** WHAT IS BEING ASKED **
Turn every line of the listing below into a JSON list of strings, one string per line, skipping blank lines. Leave the pictures out.

Pointing listing for screenshots and pages
▼
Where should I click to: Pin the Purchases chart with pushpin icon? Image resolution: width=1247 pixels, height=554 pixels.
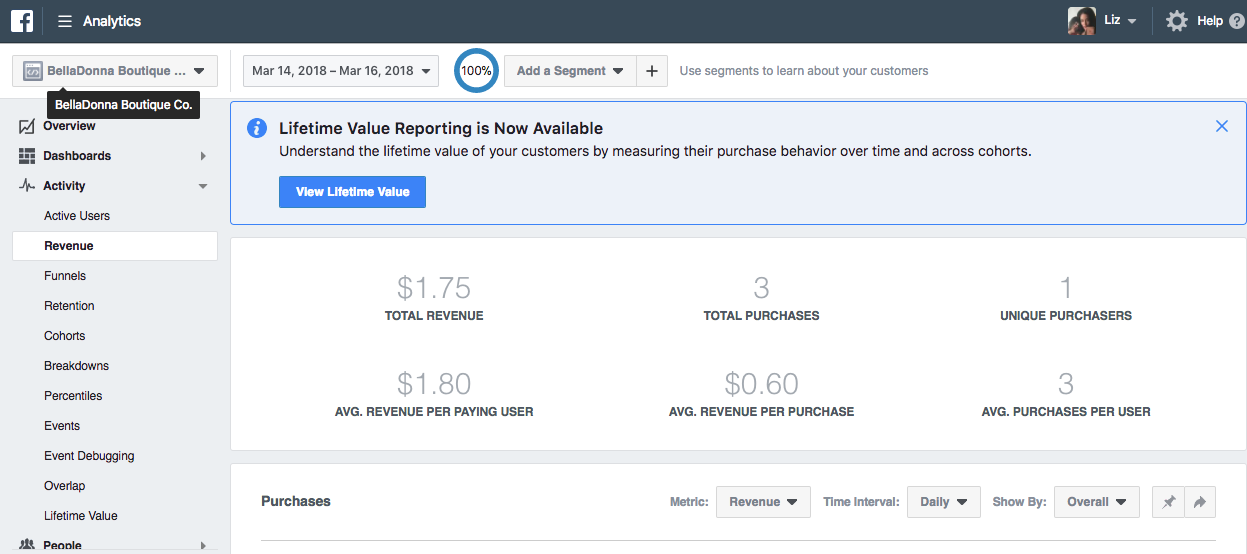[x=1168, y=502]
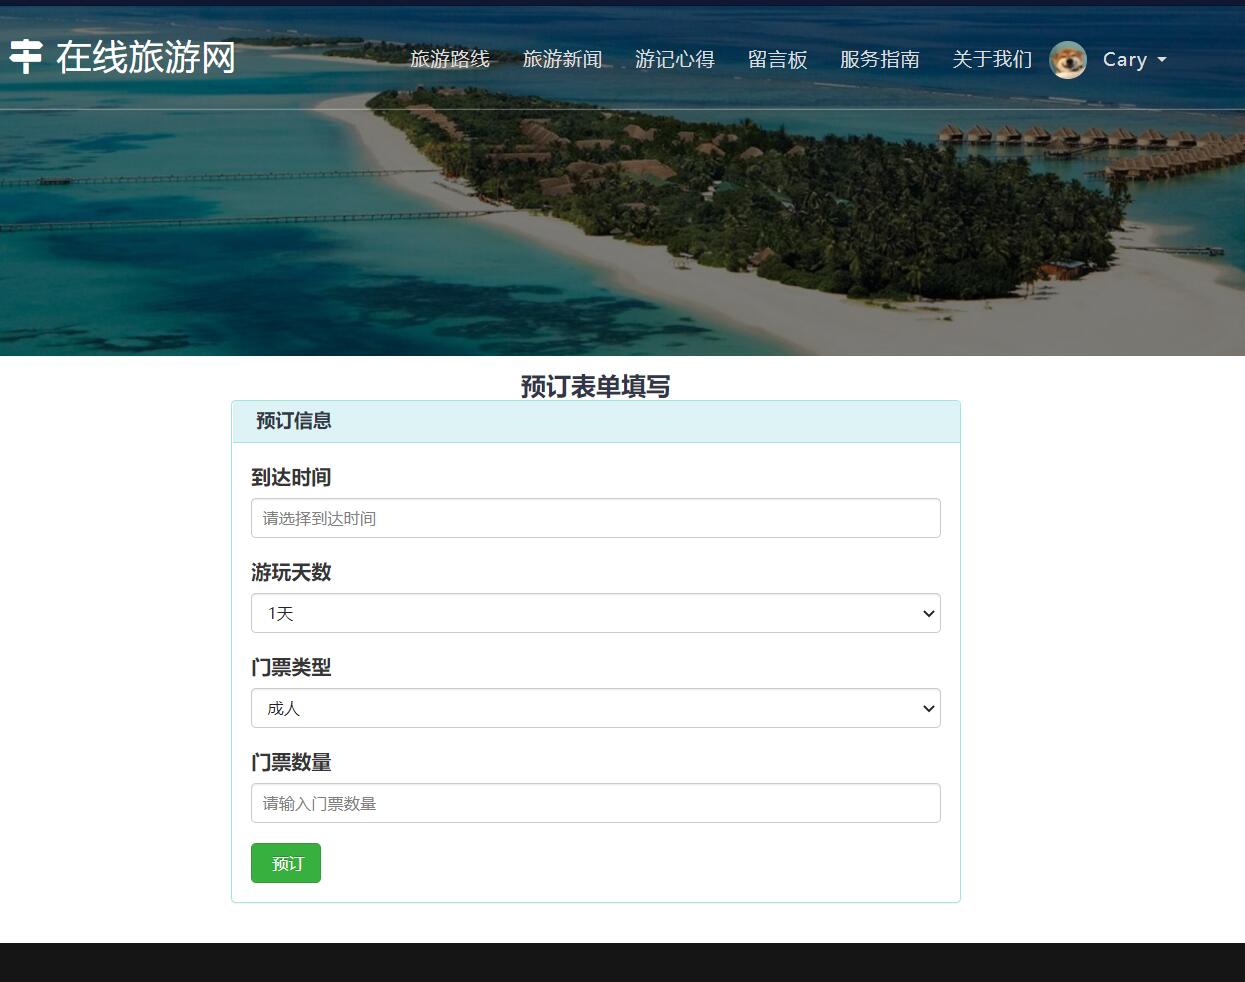The width and height of the screenshot is (1245, 982).
Task: Click the 预订信息 panel header
Action: (x=292, y=422)
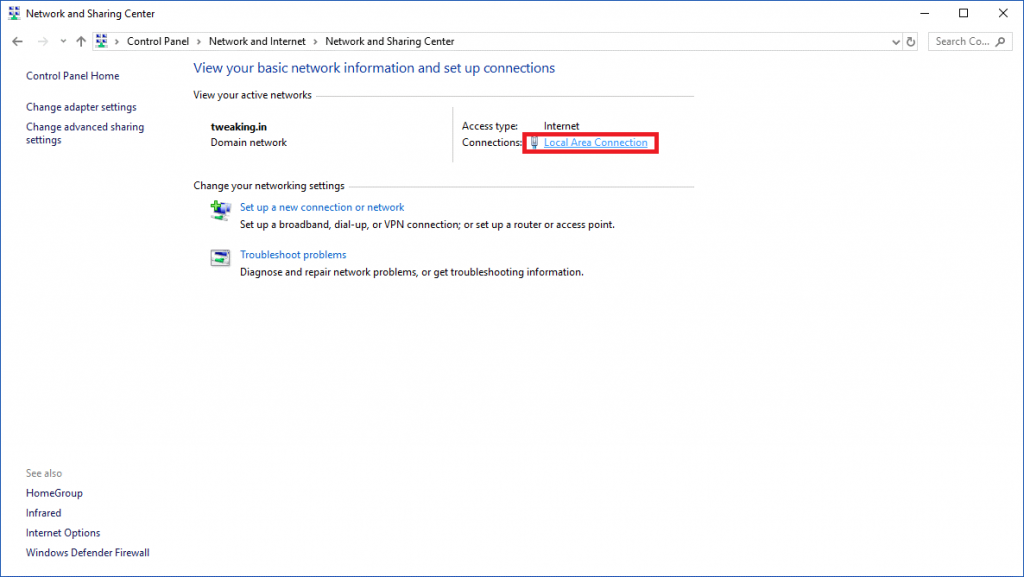Image resolution: width=1024 pixels, height=577 pixels.
Task: Click the search magnifier icon
Action: 1000,42
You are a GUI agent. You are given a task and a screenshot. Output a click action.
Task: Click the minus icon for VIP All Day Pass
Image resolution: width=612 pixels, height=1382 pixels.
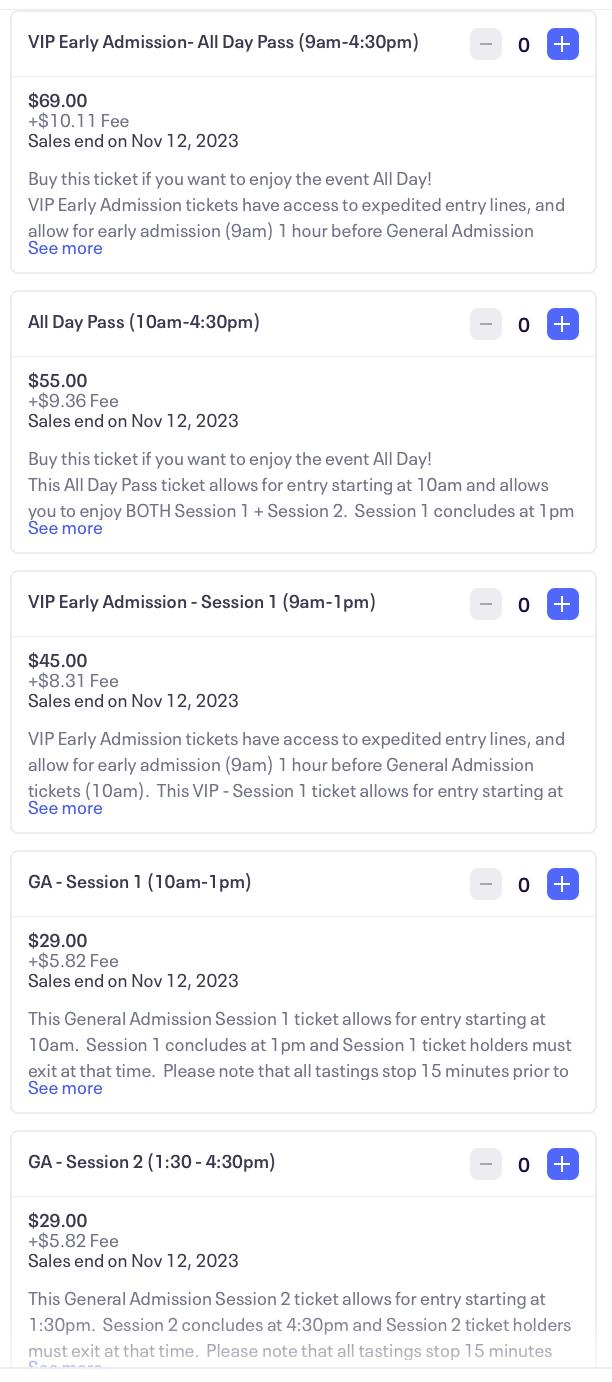[486, 44]
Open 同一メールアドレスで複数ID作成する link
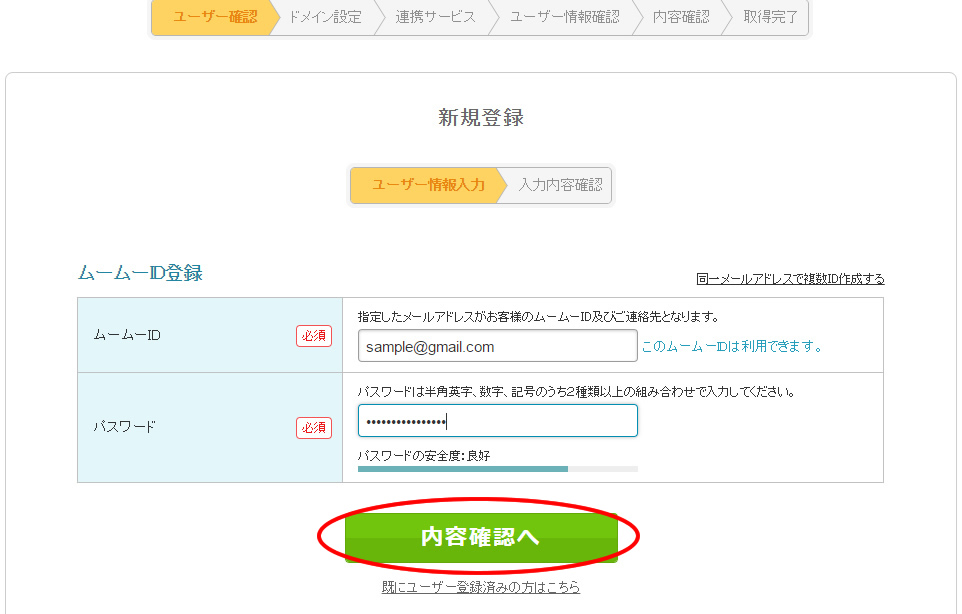962x614 pixels. point(795,278)
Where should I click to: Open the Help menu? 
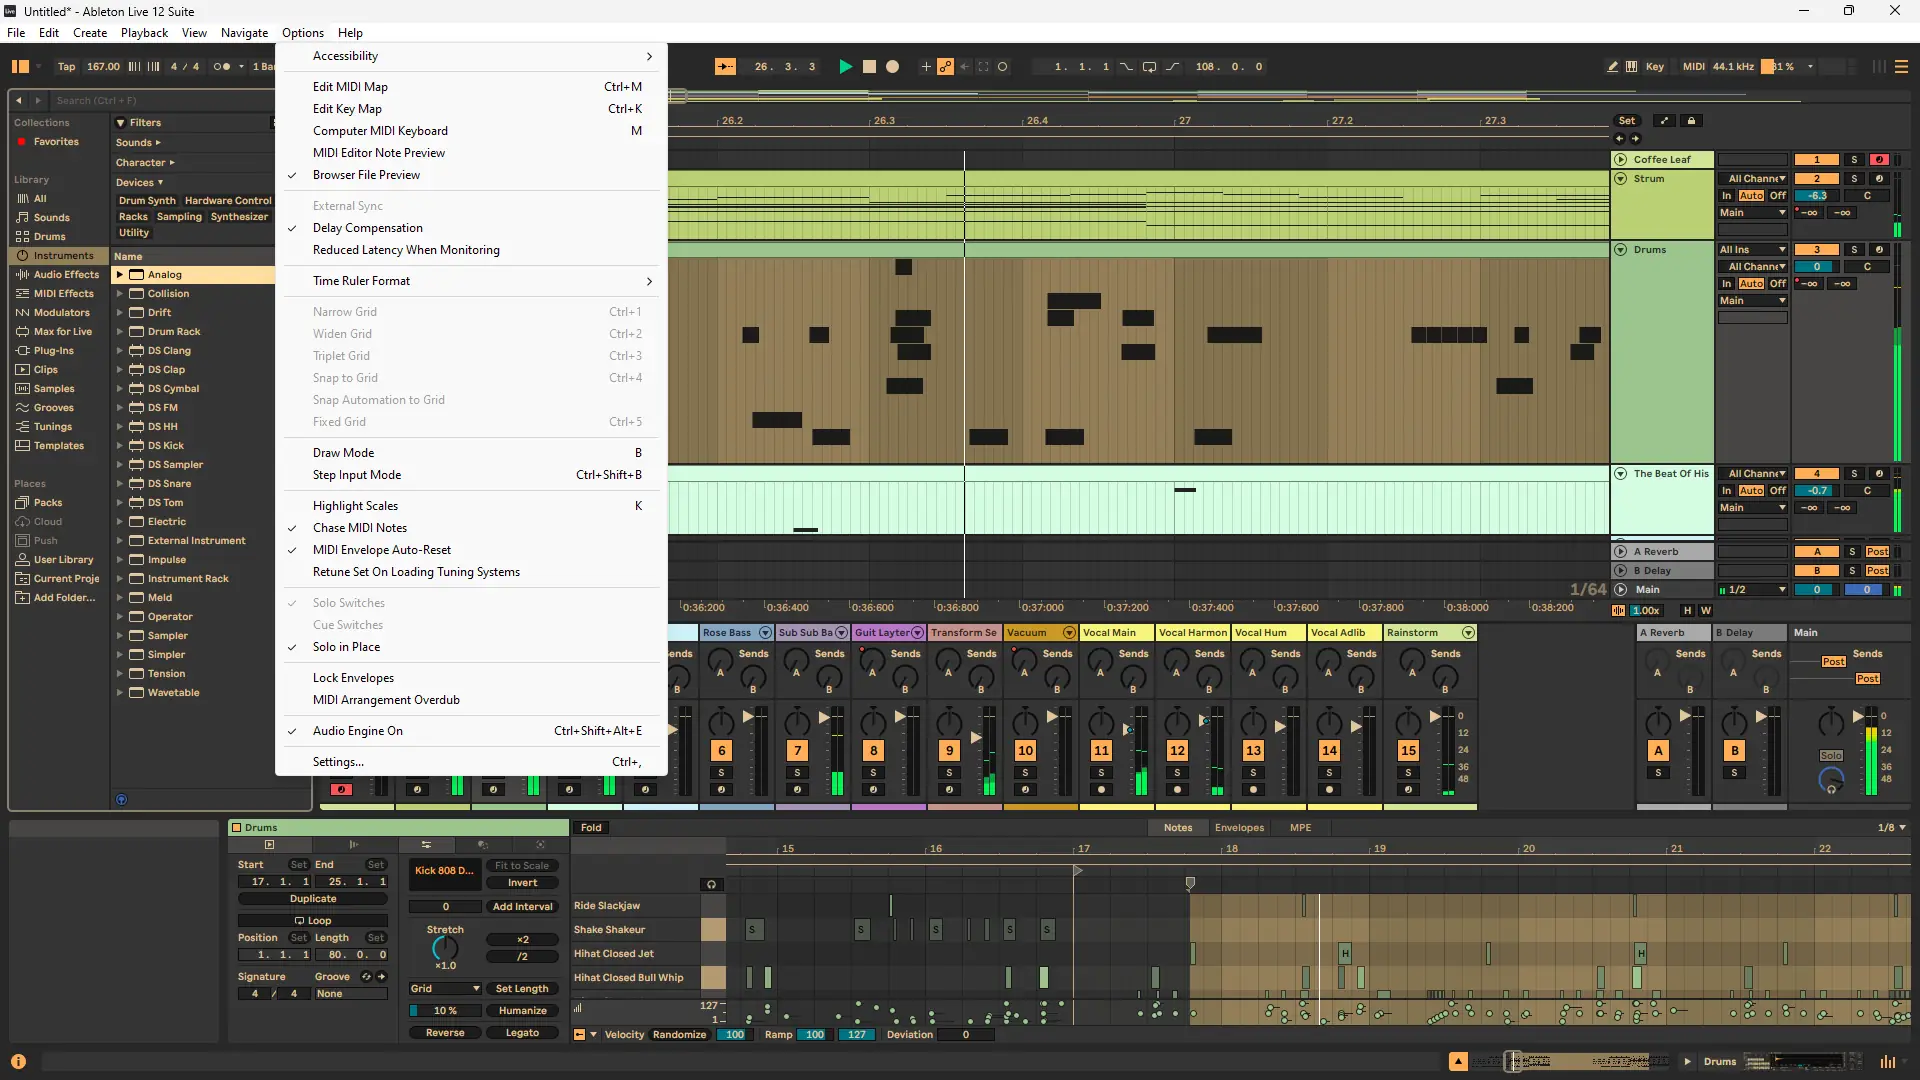[x=350, y=33]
▲
** FINAL RESULT **
[
  "Where should I click to: Pin the Purchases chart with pushpin icon? Image resolution: width=1247 pixels, height=554 pixels.",
  "[x=1168, y=502]",
  "The width and height of the screenshot is (1245, 982).",
  "Task: Click the 预订信息 panel header",
  "Action: (x=292, y=422)",
  "Image resolution: width=1024 pixels, height=577 pixels.",
  "Task: Click the search magnifier icon",
  "Action: 1000,42",
  "You are a GUI agent. You are given a task and a screenshot. Output a click action.",
  "Task: Click the minus icon for VIP All Day Pass",
  "Image resolution: width=612 pixels, height=1382 pixels.",
  "[486, 44]",
  "Open 同一メールアドレスで複数ID作成する link",
  "962x614 pixels. point(795,278)",
  "Where should I click to: Open the Help menu? ",
  "[x=350, y=33]"
]